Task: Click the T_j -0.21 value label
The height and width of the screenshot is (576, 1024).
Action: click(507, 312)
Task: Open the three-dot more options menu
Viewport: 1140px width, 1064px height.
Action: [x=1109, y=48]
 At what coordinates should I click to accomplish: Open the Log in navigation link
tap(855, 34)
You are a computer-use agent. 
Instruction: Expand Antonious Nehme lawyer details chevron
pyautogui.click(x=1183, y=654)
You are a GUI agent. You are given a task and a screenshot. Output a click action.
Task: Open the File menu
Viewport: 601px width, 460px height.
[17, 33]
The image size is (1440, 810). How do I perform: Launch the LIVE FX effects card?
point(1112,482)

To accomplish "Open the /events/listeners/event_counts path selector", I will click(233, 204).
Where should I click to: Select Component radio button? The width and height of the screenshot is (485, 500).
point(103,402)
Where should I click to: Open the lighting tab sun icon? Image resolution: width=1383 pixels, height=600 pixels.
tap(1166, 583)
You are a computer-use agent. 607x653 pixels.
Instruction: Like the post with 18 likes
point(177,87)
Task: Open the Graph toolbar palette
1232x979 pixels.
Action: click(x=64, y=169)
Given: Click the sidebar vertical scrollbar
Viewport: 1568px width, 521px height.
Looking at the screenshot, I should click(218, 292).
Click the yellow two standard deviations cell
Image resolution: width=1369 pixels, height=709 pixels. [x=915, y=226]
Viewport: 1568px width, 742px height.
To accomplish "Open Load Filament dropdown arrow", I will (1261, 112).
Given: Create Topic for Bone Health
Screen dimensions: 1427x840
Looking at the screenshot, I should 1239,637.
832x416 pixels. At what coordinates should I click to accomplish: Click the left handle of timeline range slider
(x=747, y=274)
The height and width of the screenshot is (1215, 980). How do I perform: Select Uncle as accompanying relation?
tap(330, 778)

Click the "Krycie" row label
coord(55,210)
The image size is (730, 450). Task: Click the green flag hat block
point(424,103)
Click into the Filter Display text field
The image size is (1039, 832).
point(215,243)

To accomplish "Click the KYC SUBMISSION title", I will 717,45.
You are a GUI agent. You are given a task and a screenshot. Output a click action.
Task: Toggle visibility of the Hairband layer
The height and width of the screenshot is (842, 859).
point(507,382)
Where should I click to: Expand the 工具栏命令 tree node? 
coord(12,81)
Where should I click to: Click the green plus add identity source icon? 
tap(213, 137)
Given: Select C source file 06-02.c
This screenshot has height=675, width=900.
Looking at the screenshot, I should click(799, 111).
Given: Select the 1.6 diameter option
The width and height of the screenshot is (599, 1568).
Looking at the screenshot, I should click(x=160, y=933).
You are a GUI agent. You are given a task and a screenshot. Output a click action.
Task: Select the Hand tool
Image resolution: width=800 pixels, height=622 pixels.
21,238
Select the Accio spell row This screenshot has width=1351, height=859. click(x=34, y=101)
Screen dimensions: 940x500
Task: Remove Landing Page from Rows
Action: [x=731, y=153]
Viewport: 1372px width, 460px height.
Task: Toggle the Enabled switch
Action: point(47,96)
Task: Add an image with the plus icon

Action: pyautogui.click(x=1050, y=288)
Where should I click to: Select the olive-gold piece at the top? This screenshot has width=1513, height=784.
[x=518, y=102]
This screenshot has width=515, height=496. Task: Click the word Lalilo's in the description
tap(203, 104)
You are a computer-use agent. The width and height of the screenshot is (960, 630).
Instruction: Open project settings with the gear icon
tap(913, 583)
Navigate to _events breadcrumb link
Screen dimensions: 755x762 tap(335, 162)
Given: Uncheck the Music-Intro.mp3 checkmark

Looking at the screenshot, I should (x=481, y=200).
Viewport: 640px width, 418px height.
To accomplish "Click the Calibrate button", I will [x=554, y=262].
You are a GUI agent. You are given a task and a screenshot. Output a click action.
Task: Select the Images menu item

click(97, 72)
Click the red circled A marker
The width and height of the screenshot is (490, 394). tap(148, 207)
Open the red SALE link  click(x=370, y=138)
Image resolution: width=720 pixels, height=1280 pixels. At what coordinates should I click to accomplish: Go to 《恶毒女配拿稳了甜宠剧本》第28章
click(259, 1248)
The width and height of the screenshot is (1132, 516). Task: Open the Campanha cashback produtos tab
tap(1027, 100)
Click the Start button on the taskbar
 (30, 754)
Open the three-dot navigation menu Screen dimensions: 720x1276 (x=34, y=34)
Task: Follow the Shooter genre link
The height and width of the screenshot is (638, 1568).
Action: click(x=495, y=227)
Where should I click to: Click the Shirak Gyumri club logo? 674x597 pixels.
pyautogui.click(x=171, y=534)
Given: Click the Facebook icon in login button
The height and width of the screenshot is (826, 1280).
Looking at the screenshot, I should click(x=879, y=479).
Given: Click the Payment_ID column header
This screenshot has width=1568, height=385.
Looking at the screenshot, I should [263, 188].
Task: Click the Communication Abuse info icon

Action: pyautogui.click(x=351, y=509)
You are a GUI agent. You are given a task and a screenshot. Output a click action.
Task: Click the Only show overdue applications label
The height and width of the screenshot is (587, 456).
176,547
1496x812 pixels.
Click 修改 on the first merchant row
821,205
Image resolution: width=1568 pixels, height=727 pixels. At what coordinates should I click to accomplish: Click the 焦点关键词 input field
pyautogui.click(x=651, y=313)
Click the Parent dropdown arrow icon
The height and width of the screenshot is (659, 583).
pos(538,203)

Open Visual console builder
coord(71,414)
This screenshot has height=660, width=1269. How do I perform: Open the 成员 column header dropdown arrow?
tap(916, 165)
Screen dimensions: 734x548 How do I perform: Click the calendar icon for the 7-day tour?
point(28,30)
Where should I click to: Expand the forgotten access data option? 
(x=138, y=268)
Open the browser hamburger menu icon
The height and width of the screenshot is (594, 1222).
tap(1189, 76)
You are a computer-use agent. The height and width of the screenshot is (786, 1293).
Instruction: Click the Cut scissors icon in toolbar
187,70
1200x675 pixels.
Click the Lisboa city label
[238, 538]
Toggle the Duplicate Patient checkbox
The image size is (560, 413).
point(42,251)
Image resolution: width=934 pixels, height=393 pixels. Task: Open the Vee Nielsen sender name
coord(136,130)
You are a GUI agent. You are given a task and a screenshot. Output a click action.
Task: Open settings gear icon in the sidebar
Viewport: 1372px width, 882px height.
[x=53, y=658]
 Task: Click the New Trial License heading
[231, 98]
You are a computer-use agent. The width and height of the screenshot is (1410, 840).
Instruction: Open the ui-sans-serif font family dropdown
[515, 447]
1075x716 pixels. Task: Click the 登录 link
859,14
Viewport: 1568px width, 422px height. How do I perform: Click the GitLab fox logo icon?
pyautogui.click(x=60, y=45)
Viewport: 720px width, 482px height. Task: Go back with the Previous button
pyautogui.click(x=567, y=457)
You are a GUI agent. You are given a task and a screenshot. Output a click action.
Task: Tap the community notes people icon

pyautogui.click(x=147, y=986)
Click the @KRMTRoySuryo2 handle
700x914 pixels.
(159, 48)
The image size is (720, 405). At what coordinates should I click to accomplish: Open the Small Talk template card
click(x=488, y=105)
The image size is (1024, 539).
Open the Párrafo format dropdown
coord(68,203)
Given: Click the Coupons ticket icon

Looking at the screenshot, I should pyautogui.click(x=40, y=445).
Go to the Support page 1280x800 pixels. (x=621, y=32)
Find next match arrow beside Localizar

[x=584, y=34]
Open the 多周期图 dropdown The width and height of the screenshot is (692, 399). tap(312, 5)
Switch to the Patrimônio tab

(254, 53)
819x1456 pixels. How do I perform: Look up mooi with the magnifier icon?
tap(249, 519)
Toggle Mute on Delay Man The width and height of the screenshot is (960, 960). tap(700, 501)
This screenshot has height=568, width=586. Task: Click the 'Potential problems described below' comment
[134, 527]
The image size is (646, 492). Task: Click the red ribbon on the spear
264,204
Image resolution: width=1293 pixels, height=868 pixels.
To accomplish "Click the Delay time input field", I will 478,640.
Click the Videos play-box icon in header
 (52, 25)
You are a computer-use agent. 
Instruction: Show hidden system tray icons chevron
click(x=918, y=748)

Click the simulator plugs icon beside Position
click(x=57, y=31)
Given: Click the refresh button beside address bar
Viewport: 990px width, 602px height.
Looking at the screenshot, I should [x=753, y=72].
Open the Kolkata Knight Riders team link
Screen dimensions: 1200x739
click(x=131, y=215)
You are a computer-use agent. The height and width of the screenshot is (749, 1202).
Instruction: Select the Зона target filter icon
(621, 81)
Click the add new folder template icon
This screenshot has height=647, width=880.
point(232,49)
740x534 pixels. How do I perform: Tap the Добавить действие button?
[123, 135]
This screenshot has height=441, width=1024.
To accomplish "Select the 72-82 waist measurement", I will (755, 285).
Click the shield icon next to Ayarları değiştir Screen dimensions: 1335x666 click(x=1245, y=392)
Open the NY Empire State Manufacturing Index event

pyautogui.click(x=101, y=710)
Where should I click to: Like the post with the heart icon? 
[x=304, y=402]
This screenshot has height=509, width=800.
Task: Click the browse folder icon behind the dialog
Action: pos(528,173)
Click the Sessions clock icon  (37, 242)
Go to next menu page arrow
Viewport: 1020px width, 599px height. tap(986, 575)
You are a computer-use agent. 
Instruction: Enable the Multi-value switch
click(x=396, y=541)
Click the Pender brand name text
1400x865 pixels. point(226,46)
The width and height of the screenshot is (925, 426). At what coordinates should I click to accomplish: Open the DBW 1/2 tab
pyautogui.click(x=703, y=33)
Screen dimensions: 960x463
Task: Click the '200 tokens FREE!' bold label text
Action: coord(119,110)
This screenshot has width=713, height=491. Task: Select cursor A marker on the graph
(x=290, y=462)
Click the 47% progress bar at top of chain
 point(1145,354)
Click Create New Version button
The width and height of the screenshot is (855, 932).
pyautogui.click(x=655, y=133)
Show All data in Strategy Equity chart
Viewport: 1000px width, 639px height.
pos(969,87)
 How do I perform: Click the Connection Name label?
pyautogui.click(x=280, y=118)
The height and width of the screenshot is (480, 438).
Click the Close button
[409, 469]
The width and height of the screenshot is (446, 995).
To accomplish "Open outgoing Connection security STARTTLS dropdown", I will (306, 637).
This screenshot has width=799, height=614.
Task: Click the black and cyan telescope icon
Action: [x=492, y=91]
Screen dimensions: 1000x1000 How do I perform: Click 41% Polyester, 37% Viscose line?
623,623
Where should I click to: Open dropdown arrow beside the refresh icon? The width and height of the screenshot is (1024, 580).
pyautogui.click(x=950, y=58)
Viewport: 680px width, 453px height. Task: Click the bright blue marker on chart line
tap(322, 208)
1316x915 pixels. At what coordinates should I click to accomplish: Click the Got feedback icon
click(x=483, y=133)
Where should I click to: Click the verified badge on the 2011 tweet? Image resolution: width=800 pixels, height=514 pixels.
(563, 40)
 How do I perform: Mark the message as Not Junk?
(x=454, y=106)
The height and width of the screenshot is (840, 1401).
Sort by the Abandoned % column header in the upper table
________________________________________
From the data above, output exactly the lines between the one containing "Task: Select the Hand tool" and the one containing "is (960, 630).", counting both of them.

- **ANSWER AREA**:
Task: Select the Hand tool
Image resolution: width=800 pixels, height=622 pixels.
21,238
Select the Accio spell row This screenshot has width=1351, height=859. click(x=34, y=101)
Screen dimensions: 940x500
Task: Remove Landing Page from Rows
Action: [x=731, y=153]
Viewport: 1372px width, 460px height.
Task: Toggle the Enabled switch
Action: point(47,96)
Task: Add an image with the plus icon

Action: pyautogui.click(x=1050, y=288)
Where should I click to: Select the olive-gold piece at the top? This screenshot has width=1513, height=784.
[x=518, y=102]
This screenshot has width=515, height=496. Task: Click the word Lalilo's in the description
tap(203, 104)
You are a computer-use agent. The width and height of the screenshot is (960, 630).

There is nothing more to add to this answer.